__Task goal__
Rewrite the lines from the one containing "You are a computer-use" through the last line, inclusive, swapping "comments" for "chat" and keeping everything else the same. Omit the pictures.

Lines from a dataset
■ ■ ■ ■ ■ ■ ■

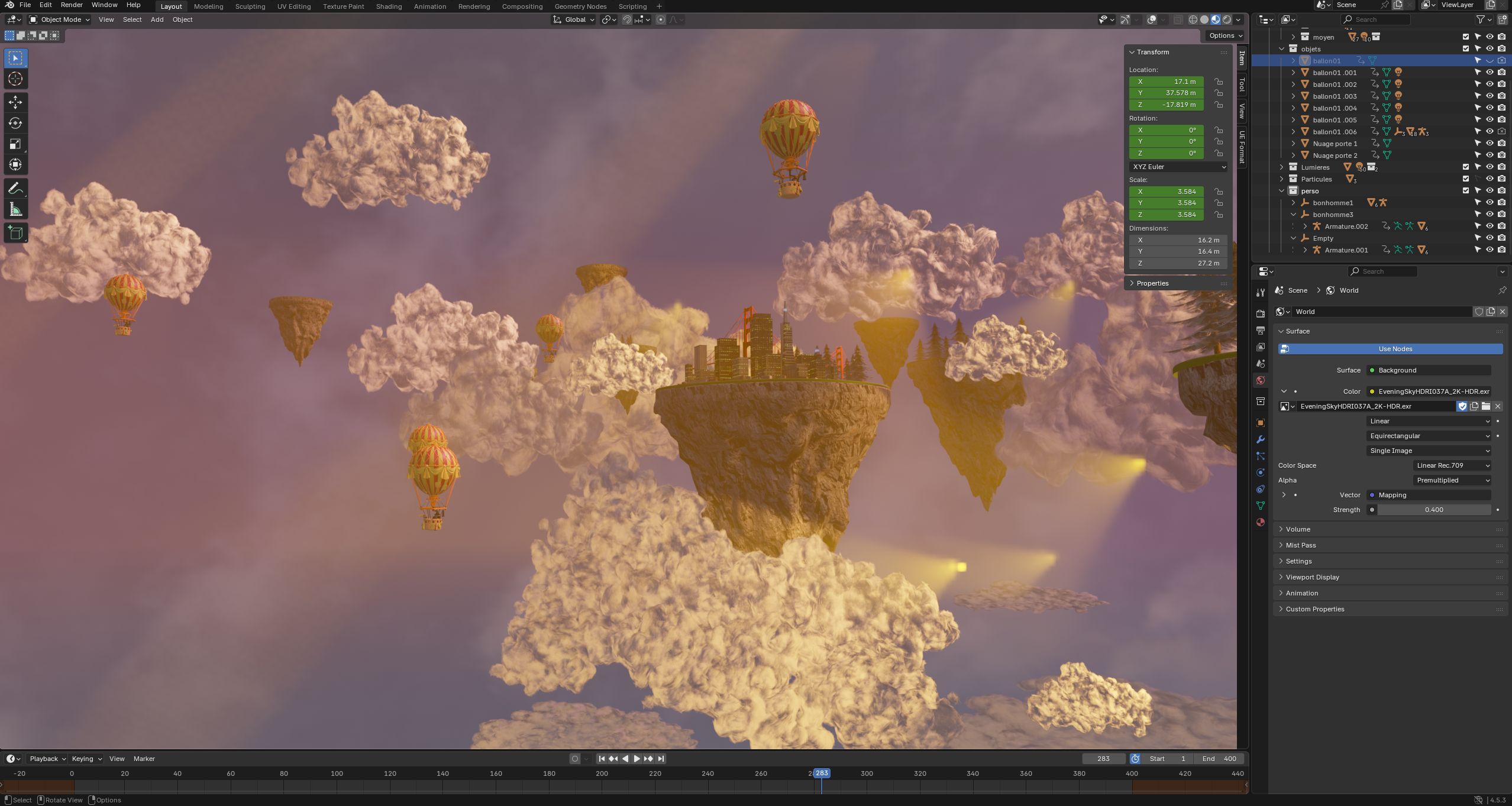The image size is (1512, 806).
Task: Uncheck the Lumieres collection checkbox
Action: coord(1466,167)
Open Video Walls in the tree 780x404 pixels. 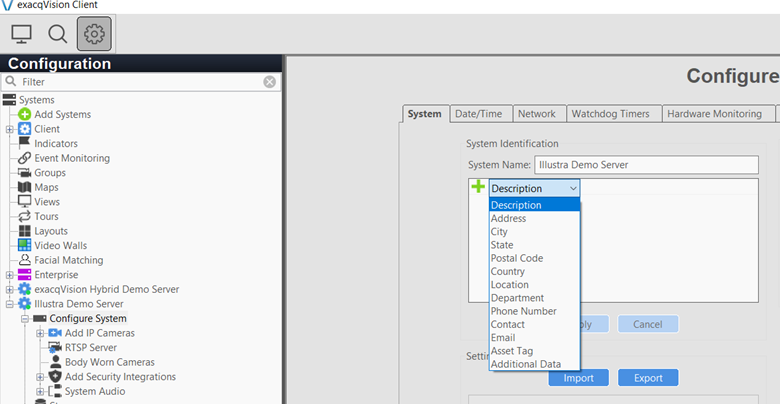[61, 245]
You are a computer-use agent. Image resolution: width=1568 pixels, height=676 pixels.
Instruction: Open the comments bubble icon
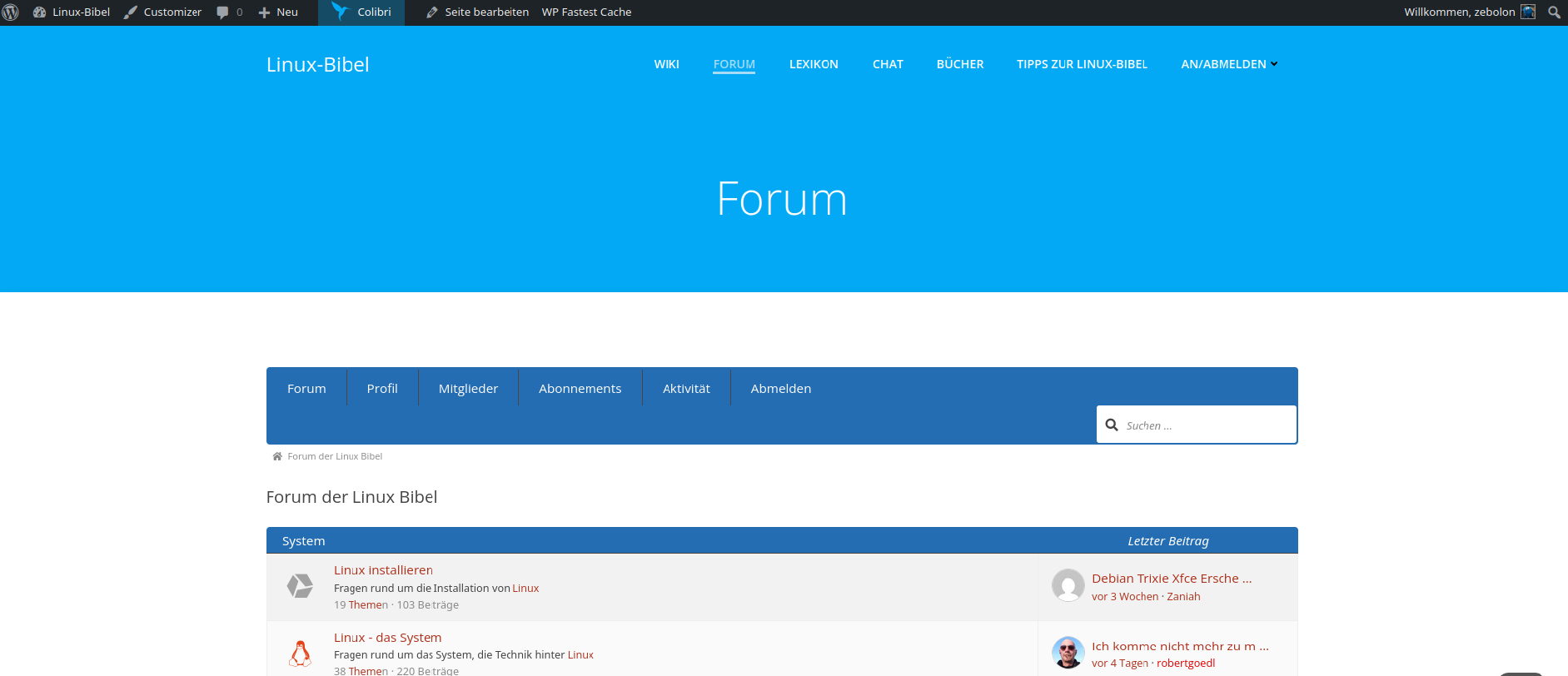222,12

■ ■ ■ ■ ■ ■ ■

__Written response__
You are a computer-use agent. Image resolution: width=1568 pixels, height=676 pixels.
Instruction: Open the chat bubble icon
222,12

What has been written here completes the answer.